Overlapping Restrictions

As it stands right now, 85 percent of America's territorial waters are off-limits to energy exploration and production. Beginning in 1982, Congress restricted more and more areas through annual Department of the Interior (DOI) appropriations. DOI has authority over the Outer Continental Shelf (OCS), which includes most areas more than three miles offshore. Through this annual process, Congress chose to deny DOI the funding necessary to conduct leasing of new offshore areas to oil companies. It is important to note that Congress could have, at any time, passed a law permanently putting these areas out of reach, but it chose not to do so. The restrictions must be renewed annually.

These off-limits areas have grown, and now comprise nearly the entire coasts of the Pacific and Atlantic oceans and the eastern Gulf of Mexico-and the congressional moratoria have become a standard feature of each year's DOI appropriation's bill. Until recent years, these restrictions were easily renewed with little controversy, but with the dramatic rise in oil and gasoline prices, as well as the desire to reduce oil imports from unfriendly foreign countries, there have been several legislative efforts to eliminate them. Thus far, none of these efforts have been successful.

In 1990, President George H.W. Bush issued a presidential directive withdrawing new areas from offshore exploration and drilling. These White House restrictions overlapped the congressional ones. In 1998, President Clinton extended these restrictions through 2012. For his first seven years in office, the current President had not seen fit to lift them. Skyrocketing gasoline prices changed that, and last month President George W. Bush eliminated the executive branch restrictions and urged Congress to do the same. The ball is now in Congress's court.

The Energy Potential

Recent DOI estimates are that these off-limits offshore areas contain 19.1 billion barrels of oil, the equivalent of 30 years of current imports from Saudi Arabia. It should also be noted that these initial energy estimates often prove to be low. For example, in the central and western Gulf of Mexico-the only offshore area not severely restricted-production has already exceeded original expectations by several billion barrels, and it is ongoing.

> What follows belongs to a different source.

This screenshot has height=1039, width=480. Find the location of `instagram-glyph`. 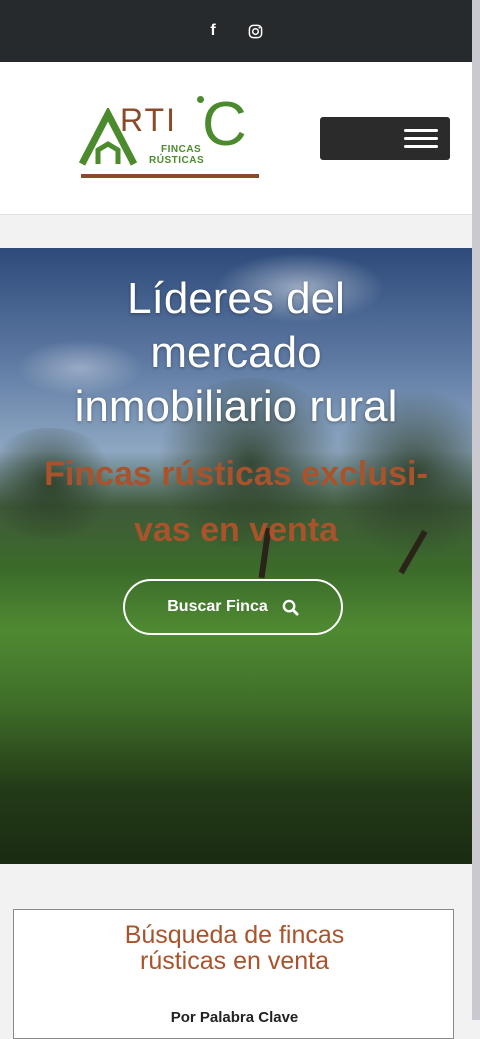

instagram-glyph is located at coordinates (255, 31).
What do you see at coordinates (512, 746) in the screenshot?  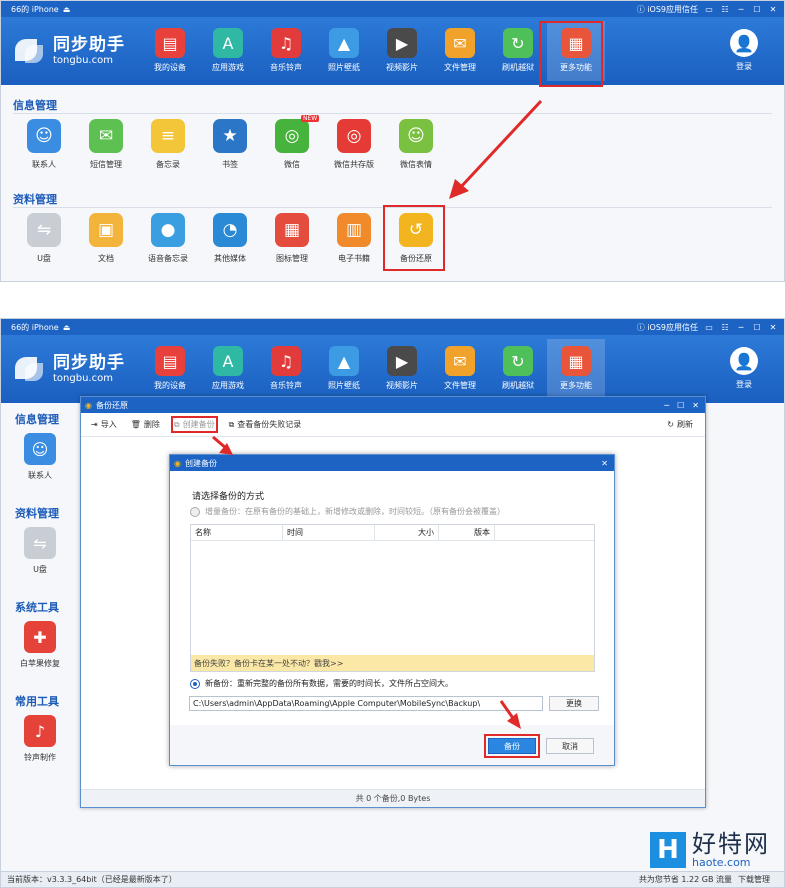 I see `backup-button: 备份` at bounding box center [512, 746].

Improved technologies have allowed this oil to be extracted with minimal risk of spills. Indeed, natural seepage from the sea floor is a much larger source of oil in American waters than is offshore drilling. Even safer technologies would be used in any future production.

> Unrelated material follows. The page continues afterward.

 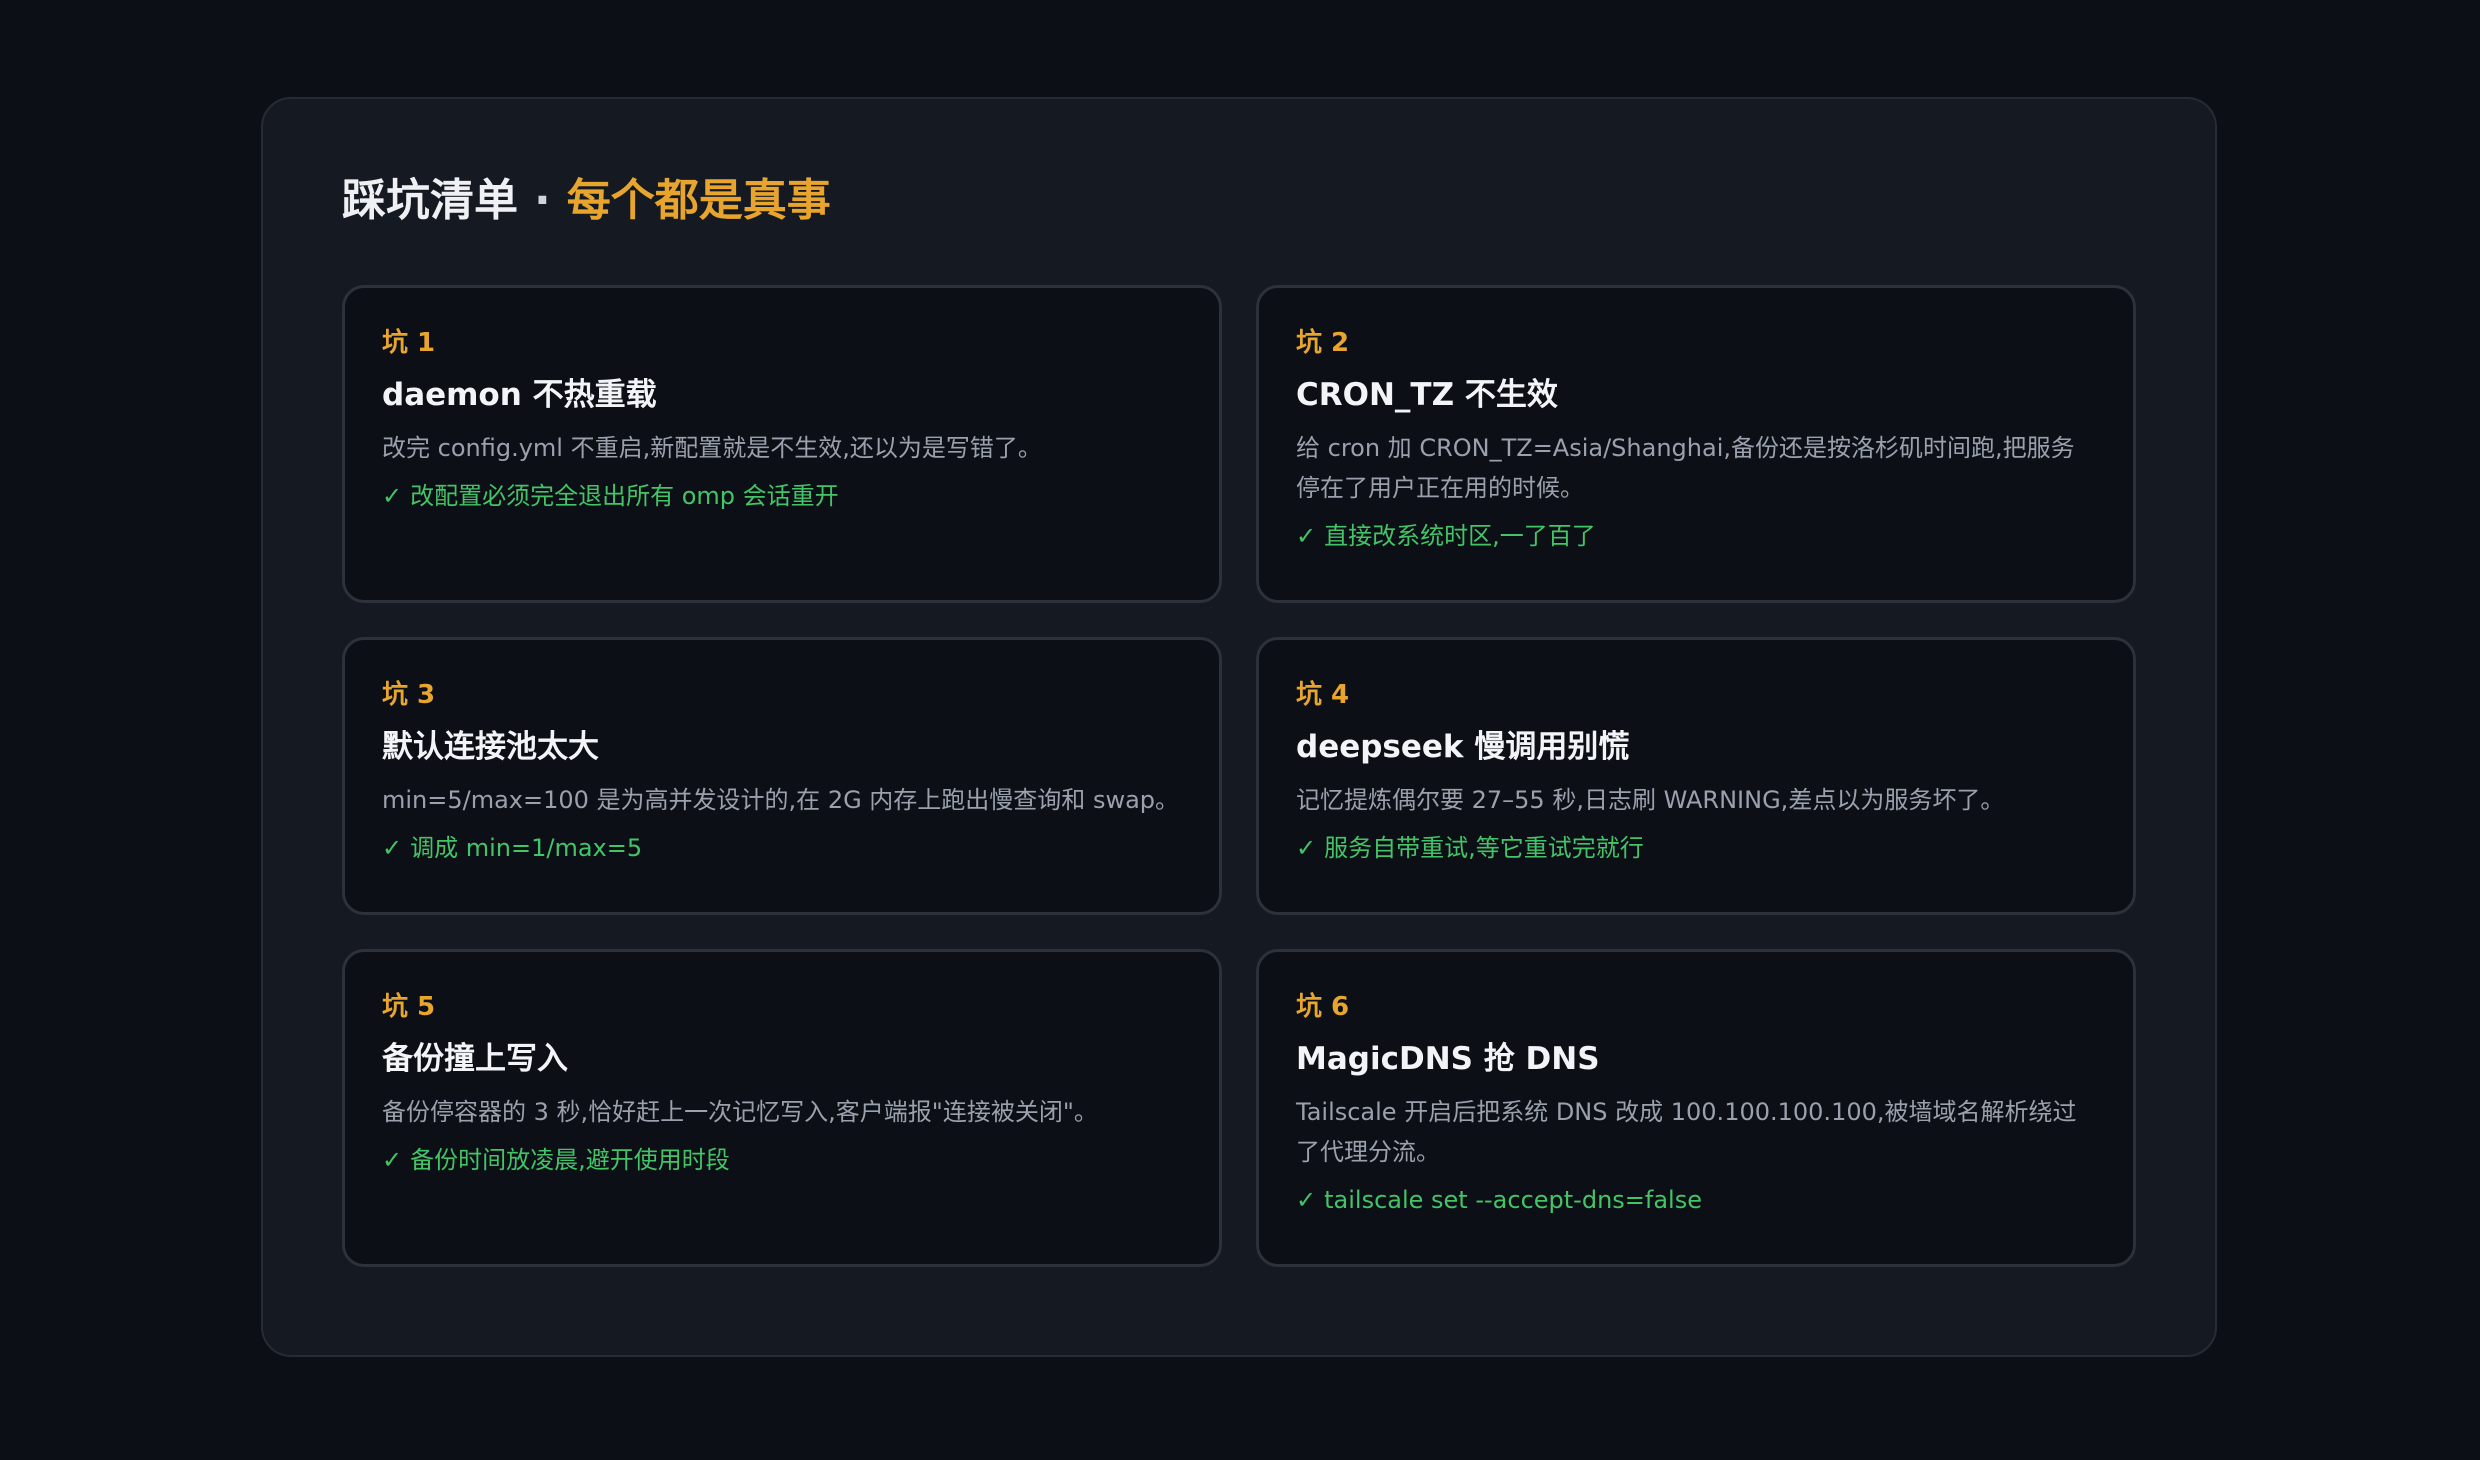 I want to click on pitfall-description: 记忆提炼偶尔要 27–55 秒,日志刷 WARNING,差点以为服务坏了。, so click(x=1650, y=800).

It is worth noting that both the congressional and White House restrictions were first put in place at a time when gasoline was a little more than $1 a gallon and the need for additional domestic oil supplies was not seen as critical. Clearly, times have changed.

The Next Step for Congress

Even if Congress does not pass a bill that affirmatively opens up these offshore areas, it could accomplish the same end by simply letting the existing restrictions lapse. This Congress has not yet passed its DOI appropriations bill (or any other appropriations bill, for that matter), in large part because Republicans insisted on adding amendments to open up the OCS and the Democratic leadership would not allow a vote on them. The current appropriations-and their restrictions on DOI spending for offshore leasing-are set to expire on September 30.

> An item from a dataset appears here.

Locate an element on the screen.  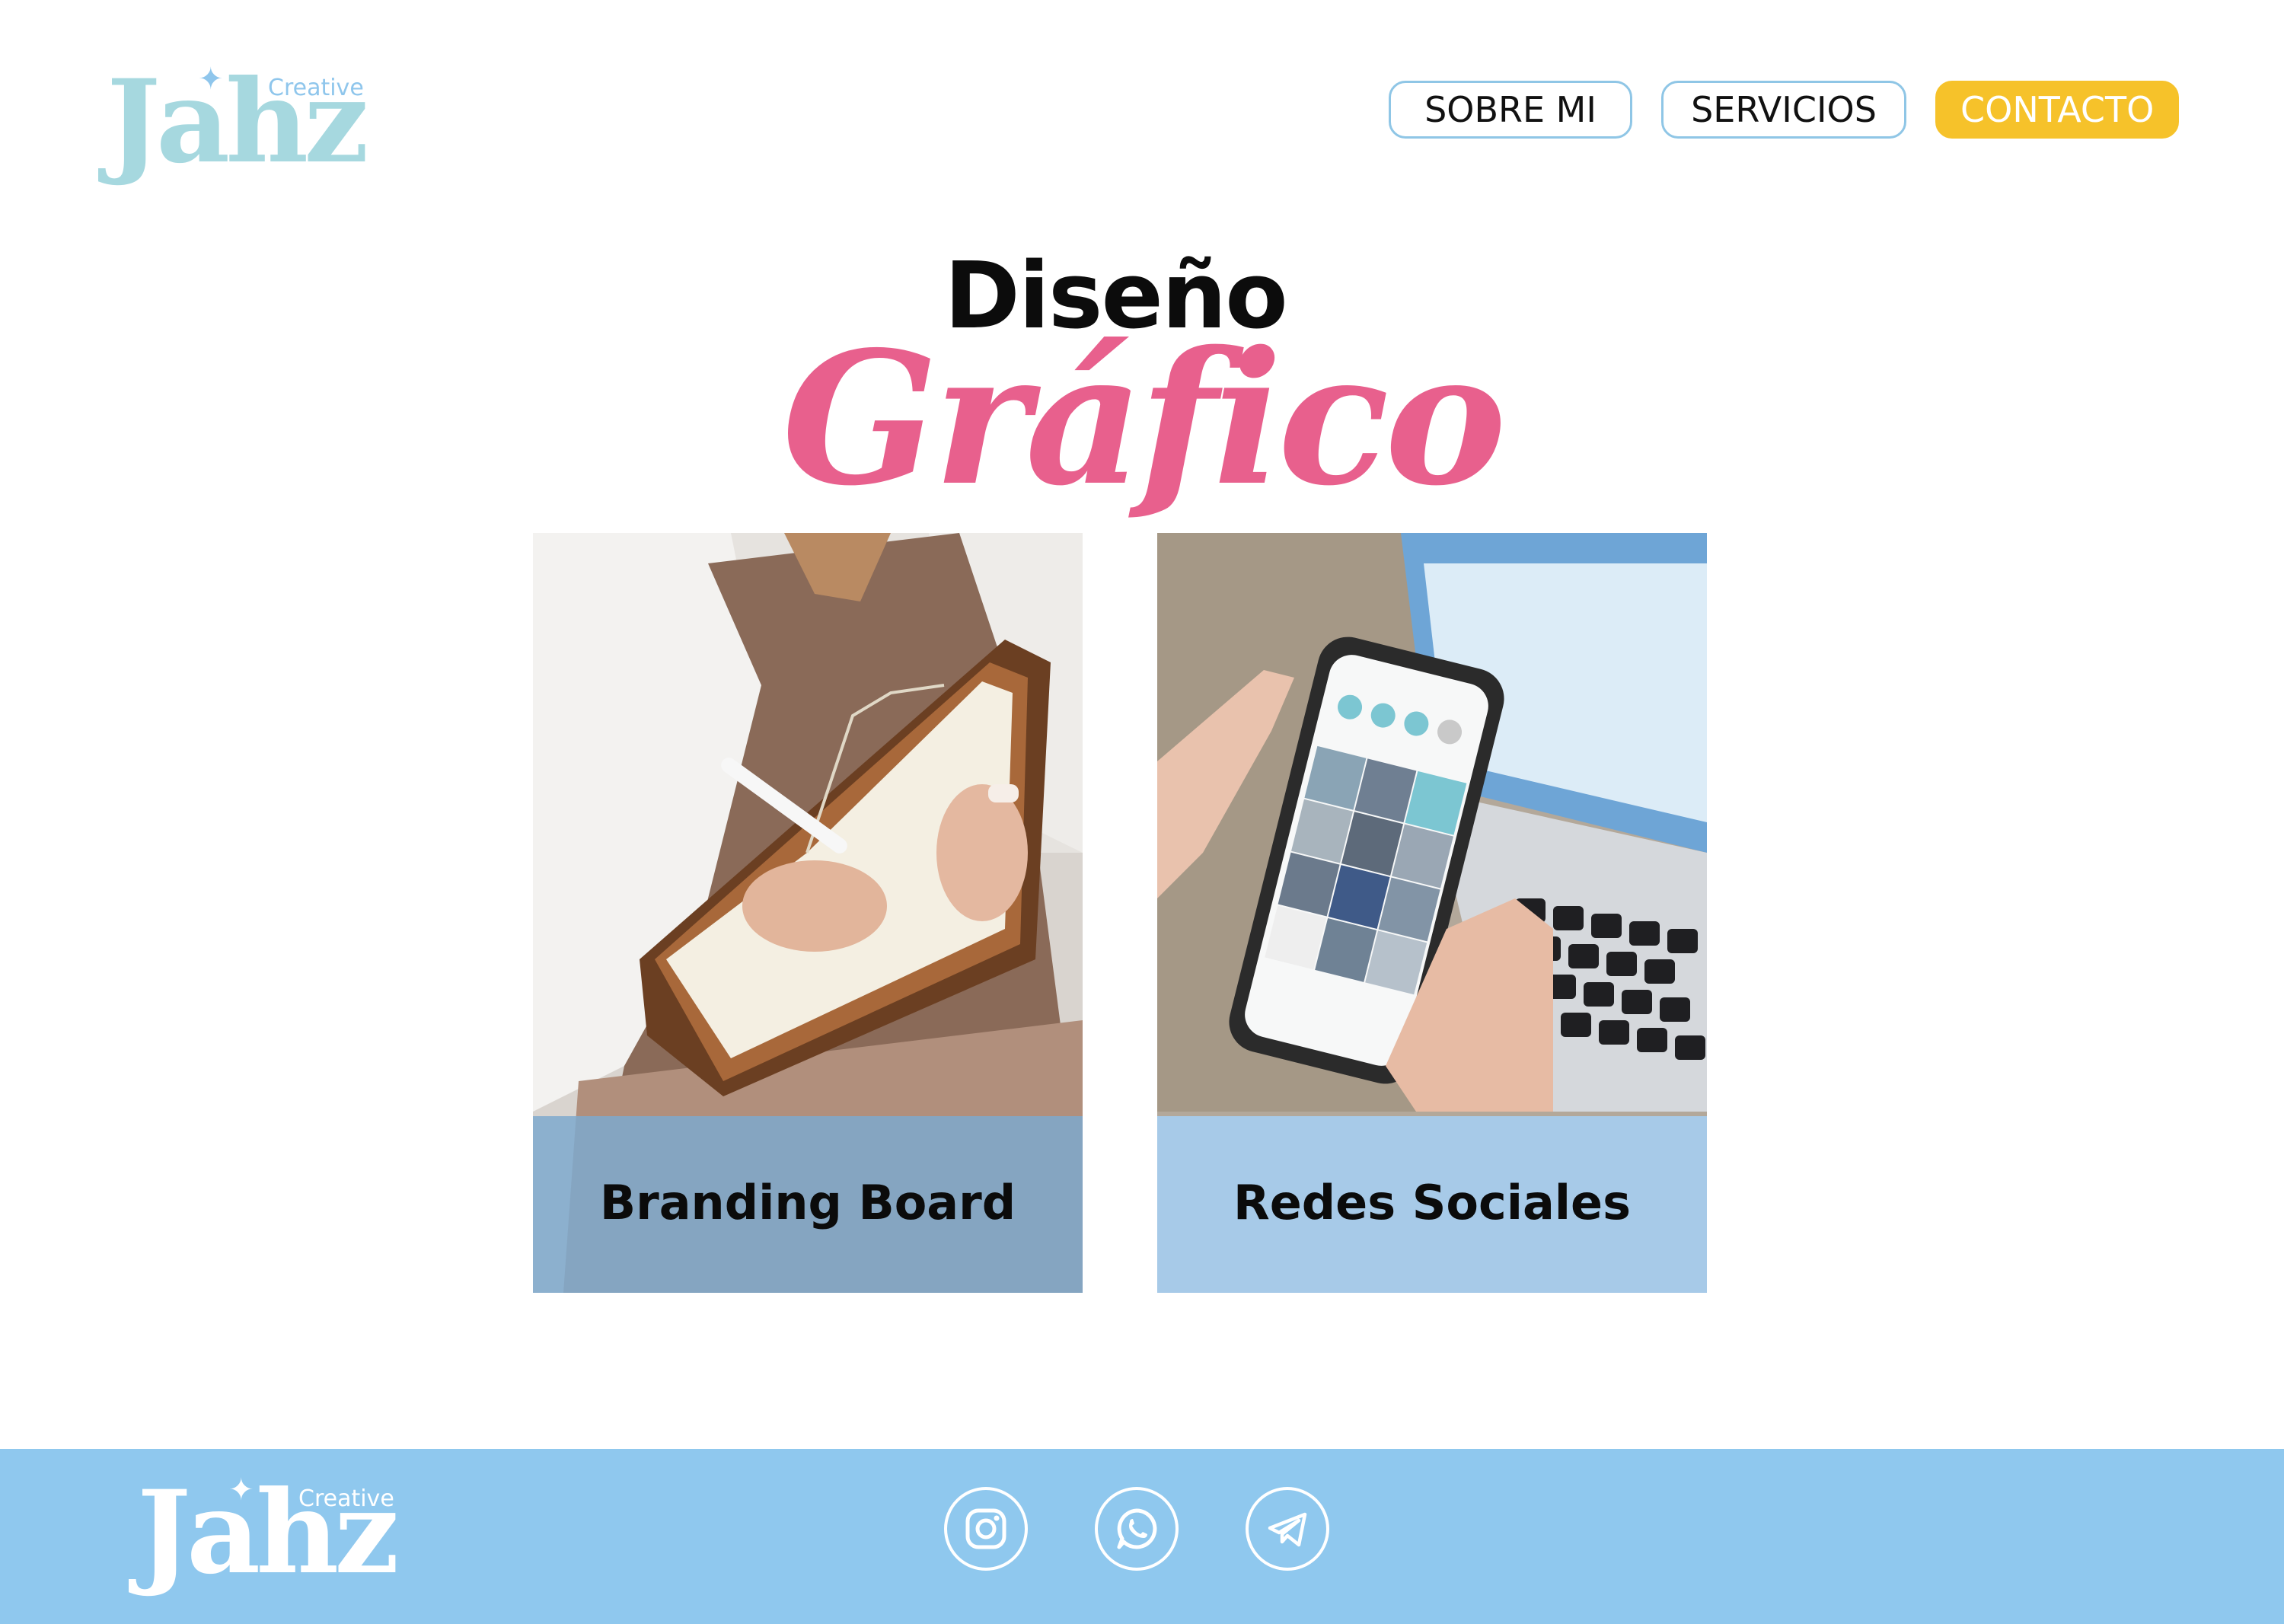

The next day, October 1, could then be Energy Freedom Day. Of course, it will take time for DOI to lease these areas and for the energy companies to develop them, but the process can at least begin. And given the strong public support for expanded domestic drilling, we can not start soon enough. When Congress does finally write its budget legislation, it should not stand in the way of Energy Freedom Day.

Ben Lieberman is Senior Policy Analyst in Energy and the Environment in the Thomas A. Roe Institute for Economic Policy Studies at The Heritage Foundation.